Maisons « abordables » : pas pour les ménages les plus démunis, critiquent les organismes
Pour les acteurs du milieu du logement, l’accès à la propriété de la classe moyenne n’est pas la priorité pour répondre à la crise actuelle du logement.
Les maisons « abordables » excluent les besoins des ménages les plus précaires, qui ne pourront toujours pas se les payer, déplorent les groupes communautaires en logement. À la place, ils réclament un investissement dans le logement locatif social.
10 000 propriétés abordables, « sans risques et sans surenchère », lors d’un premier mandat : c’est pourtant la promesse annoncée le 5 septembre dernier par Québec solidaire (QS) dans le cadre de son plan « pour régler la crise du logement ».
Plus tôt cette semaine, les libéraux ont aussi annoncé qu’ils comptaient supprimer la « taxe de bienvenue » à l’achat d’une propriété, pour les premier·ères acheteur·euses.
Se loger, plus pressant que d’acheter un condo
La création de maisons et de condos abordables envisagée par QS vise à développer un nouveau modèle d’accès à la propriété, mais sans répondre aux besoins urgents des ménages qui peinent à tout simplement se trouver un toit, critique la porte-parole du Front d’action populaire en réaménagement urbain (FRAPRU) Véronique Laflamme.
« L’accès à la propriété n’est pas un objectif atteignable pour tout le monde, car certaines personnes resteront toujours locataires », explique Cédric Dussault, porte-parole du Regroupement des comités logement et associations de locataires du Québec (RCLALQ).
Au Québec, 244 000 ménages ont des besoins impérieux de logement, selon Statistique Canada.
Véronique Laflamme y voit un détournement du problème : « Il y a un amalgame qui est fait entre la crise du logement et le problème de l’accès à la propriété », alors que ce sont deux choses bien différentes.
« Au lieu d’affronter le problème, ces propositions le contournent », proteste aussi Cédric Dussault.
Le plan de Québec solidaire propose des propriétés à un prix 25 % inférieur à celui du marché.

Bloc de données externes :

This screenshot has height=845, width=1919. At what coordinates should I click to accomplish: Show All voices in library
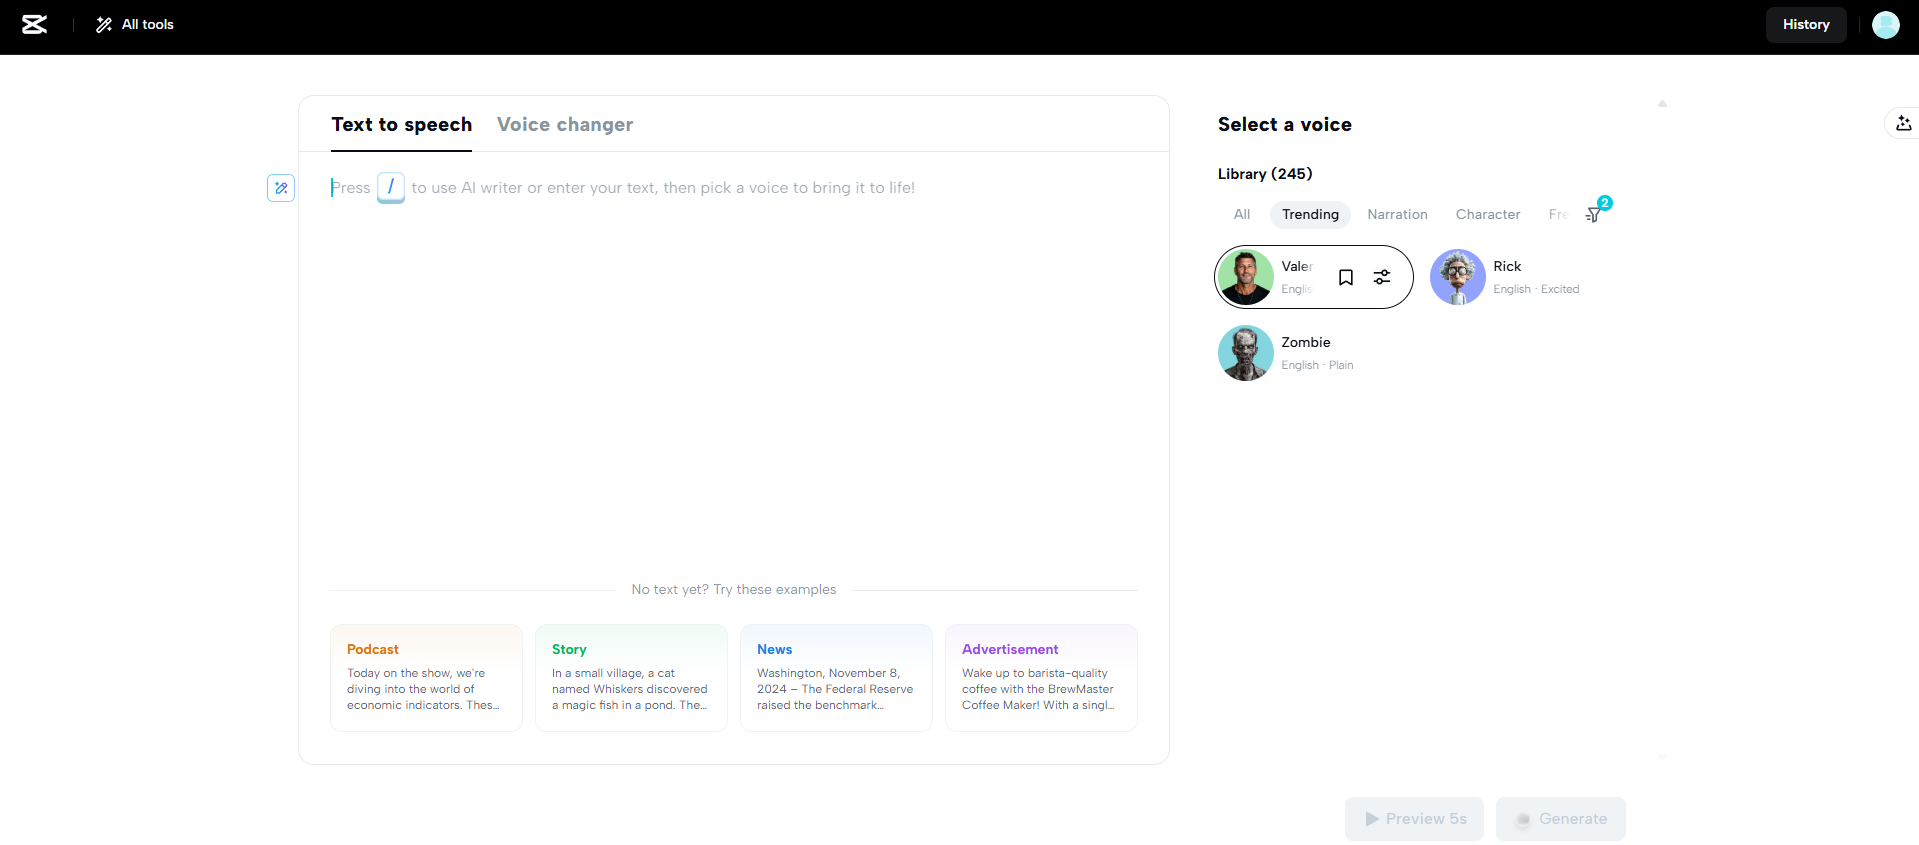coord(1242,215)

Quant à la taxe de bienvenue que le Parti libéral veut faire économiser aux premier·ères acheteur·euses, elle ne représente habituellement qu’entre 0,5 % et 3 % de la valeur de la propriété, selon son prix et la municipalité où elle se trouve.
Or, même avec ces petites ou grandes économies, le coût d’une maison reste inabordable pour les ménages les plus précaires qui « n’ont aucune chance d’accéder à la propriété », explique Véronique Laflamme. Le prix moyen des maisons au Québec s’établit à 400 000 $ : même avec une économie de 25 %, à 300 000 $, cela reste inaccessible pour de très nombreuses personnes, remarque Francis Dolan, du Regroupement Information Logement.
« Si on ne pense pas d’abord aux personnes vulnérables, c’est scandaleux d’envoyer dans les poches du privé de l’argent qui devrait d’abord aller dans le logement social », critique aussi Cédric Dussault.
« On est déçus » que le problème du logement « soit encore une fois vu sous l’angle de ce qui peut profiter à la classe moyenne, car c’est plus pérenne électoralement », ajoute-t-il.
Besoin de logement social
Selon les groupes interrogés, la solution pour loger les ménages moins nantis passe plutôt par la création de logements sociaux, c’est-à-dire des appartements qui n’appartiennent pas à des propriétaires privés (coopératives, OSBL, HLM, etc.). Ceux-ci échappent à la spéculation et peuvent parfois fixer les loyers en fonction des revenus dont disposent réellement les ménages.
Francis Dolan précise que les logements locatifs dits « abordables », c’est-à-dire privés, mais dont le loyer, basé sur les prix du marché, est légèrement réduit, ne sont pas suffisants.
« Le logement “abordable”, c’est de la poudre aux yeux », déplore-t-il.
« Quand on parle de logement “social et abordable”, il faut oublier le côté “abordable”, car ce sont des logements qui sont par définition non abordables pour les ménages locataires des quartiers populaires. »
Si le logement dit abordable ne l’est pas pour tous, alors « il faut développer du logement social qui permet aux familles à faible revenu de se loger convenablement », prône Francis Dolan.
Jeudi, Québec solidaire a promis 50 000 logements sociaux, dont la moitié réalisés lors d’un premier mandat grâce à une enveloppe de 3,2 milliards $. Le Parti libéral vise 50 000 logements sociaux d’ici dix ans.
Un chiffre qui répondrait plutôt aux besoins pour les cinq ans à venir, selon le Regroupement Information Logement et le FRAPRU.
De son côté, s’il est réélu le 3 octobre prochain, le gouvernement Legault a promis 11 000 logements sociaux et abordables en quatre ans, mais n’a pas chiffré le nombre de logements sociaux dans cette proposition. « La CAQ a toujours promis des logements sociaux, mais en a très peu développé », constate Francis Dolan.